In human dentition, a normal eruption occurs by the axial movement of a tooth from its non-functional, developmental position in the alveolar bone to a functional position of occlusion. However, significant deviations from accepted norms of eruption are often observed in clinical practice [1]. In some cases, teeth appear prematurely in an infant’s oral cavity. Premature tooth eruption might be a harbinger of a systemic condition or an indication of altered physiology of the craniofacial complex. Several terms have been used, namely fetal teeth, predeciduous teeth, and dentitia praecox to designate these teeth present at the time of birth or which erupt during the first month of life. Massler et al. defined natal teeth as teeth that are present at the time of birth and neonatal teeth as those that erupt within the first 30 days of life [2].

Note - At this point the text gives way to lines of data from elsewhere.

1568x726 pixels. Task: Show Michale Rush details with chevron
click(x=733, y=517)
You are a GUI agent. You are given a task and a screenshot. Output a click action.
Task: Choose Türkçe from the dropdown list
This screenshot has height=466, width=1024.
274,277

As very few case reports of natal teeth were published in the past, this anomaly was associated with many myths [3]. The incidence of natal teeth is approximately 1:2,000 to 1:3,000 live births [4]. They can cause feeding problems, ulceration of the tongue, and may pose a risk of aspiration. Natal teeth are associated with many systemic and genetic conditions [5]. We report here an interesting case of natal teeth in a neonate with septic arthritis.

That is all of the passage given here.